April 5, 2011, the Dresser dressed up to dip into a preview of the 2011-2012 10th anniversary season coming up at the University of Maryland's Clarice Smith Performing Arts Center where the selected features were (their words) a Divine Diva--Ysaye Barnwell, Sweet Honey in the Rock composer of the cantata Fortune's Bones, and a Serious Kidder--Basil Twist, an out-there-on-the-edge puppeteer who created Symphonie Fantastique. Sitting among a group of exceptional student artists, well-heeled arts patrons, and welcoming University officials, the Dresser realized she had had up-close connections to both of the featured artists.
Dr. Barnwell's collaborator for Fortune's Bones is the poet Marilyn Nelson, a gifted teacher the Dresser invited to the DC area to give a master class in writing when the Dresser was organizing such writing workshops for The Word Works. From Dr. Nelson's Fortune's Bones: The Manumission Requiem, a poem about a slave named Fortune whose accidental death led to his owner, a Connecticut doctor, mining his slave's bones for educational purposes--in death, Fortune's skeleton became a medical specimen. From Fortune's Bones, the assembled audience heard soprano Shannon Finney's moving interpretation of "Dinah's Lament." Dinah was Fortune's wife, who was forced to clean the room where her husband's bones hung, including dusting his bones.

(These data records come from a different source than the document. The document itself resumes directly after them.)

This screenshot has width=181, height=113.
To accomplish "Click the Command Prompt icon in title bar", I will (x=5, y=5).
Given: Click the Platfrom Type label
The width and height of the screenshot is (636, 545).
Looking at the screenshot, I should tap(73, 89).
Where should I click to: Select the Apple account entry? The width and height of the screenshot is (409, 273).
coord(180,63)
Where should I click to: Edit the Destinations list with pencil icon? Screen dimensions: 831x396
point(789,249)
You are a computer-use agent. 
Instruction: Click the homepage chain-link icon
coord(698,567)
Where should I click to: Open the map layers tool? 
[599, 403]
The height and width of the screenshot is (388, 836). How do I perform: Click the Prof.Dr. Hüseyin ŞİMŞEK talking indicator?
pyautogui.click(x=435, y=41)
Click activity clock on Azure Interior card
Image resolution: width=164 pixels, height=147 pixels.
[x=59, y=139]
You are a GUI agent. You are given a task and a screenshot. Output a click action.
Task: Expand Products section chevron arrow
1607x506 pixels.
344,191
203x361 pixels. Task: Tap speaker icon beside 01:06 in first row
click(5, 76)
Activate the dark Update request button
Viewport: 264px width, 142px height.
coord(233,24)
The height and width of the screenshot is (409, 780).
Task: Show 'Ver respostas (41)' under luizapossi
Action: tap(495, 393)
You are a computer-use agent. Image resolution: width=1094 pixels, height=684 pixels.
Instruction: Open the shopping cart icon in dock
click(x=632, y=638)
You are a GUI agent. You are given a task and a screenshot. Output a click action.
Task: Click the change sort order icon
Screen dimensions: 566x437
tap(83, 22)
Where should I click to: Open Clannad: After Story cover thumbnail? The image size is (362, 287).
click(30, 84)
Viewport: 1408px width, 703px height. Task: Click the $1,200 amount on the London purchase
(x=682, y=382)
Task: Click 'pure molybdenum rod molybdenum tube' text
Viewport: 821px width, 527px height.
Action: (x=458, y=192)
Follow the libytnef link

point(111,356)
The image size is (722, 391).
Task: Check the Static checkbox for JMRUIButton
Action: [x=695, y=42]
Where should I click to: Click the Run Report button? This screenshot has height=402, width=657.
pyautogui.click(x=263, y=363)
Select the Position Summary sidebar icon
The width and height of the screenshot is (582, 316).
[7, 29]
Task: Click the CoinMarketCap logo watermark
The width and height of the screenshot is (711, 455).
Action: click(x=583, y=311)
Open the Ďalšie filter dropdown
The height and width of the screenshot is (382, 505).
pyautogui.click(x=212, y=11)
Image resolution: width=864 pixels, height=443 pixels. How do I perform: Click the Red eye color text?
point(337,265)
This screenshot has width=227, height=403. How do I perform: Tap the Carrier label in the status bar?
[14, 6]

In 1998, the Dresser took her teenage niece to New York City for a whirlwind weekend tour that included the world premier of Symphonie Fantastique. After watching the underwater puppetry,
Basil Twist invited the audience to come backstage to see how the puppeteers dragged strips of cloth through the tanks of water in a show that was psychedelic and nothing like traditional puppet shows since there was no human or animal forms involved. Twist is currently working with University of Maryland students on a new project that uses wind and silk cloth to create a new dimension of puppetry. This is what he and two students demonstrated for the preview show.
Other programs scheduled in the 2011-2012 Clarice Smith Performing Arts Center season that especially excite the Dresser are productions of Postcard from Morocco and Miss Havisham's Fire, two operas by Dominick Argento. For a full listing, visit the 2012 Clarice Smith Performing Arts Center website.
Here is an excerpt from Marilyn Nelson's poem "Dinah's Lament" that was interpreted musically by Ysaye Barnwell:
To dust the hands what use to stroke my breast,
to dust the arms what hold me when I cried;
to dust where his soft lips were, and his chest
what curved its warm against my back at night.
Through every season, sun-up to star light,
I heft, scrub, knead: one black woman alone,
except for my children. The world so white,
nobody knows my pain, but Fortune bones.
by Marilyn Nelson
from Fortune's Bones: The Manumission Requiem
Copyright © 2003 Marilyn Nelson
Comments (1)
Singing with the Heritage Signature Chorale, I am looking forward to this historic, literary, musical event! My hat is off all of the insightful artists and producers responsible for bringing the incredible story, poetry, and music to a fine venue, Clarice Smith Performing Arts Center, scheduled for Sat,Sun, February 25,26, 2012.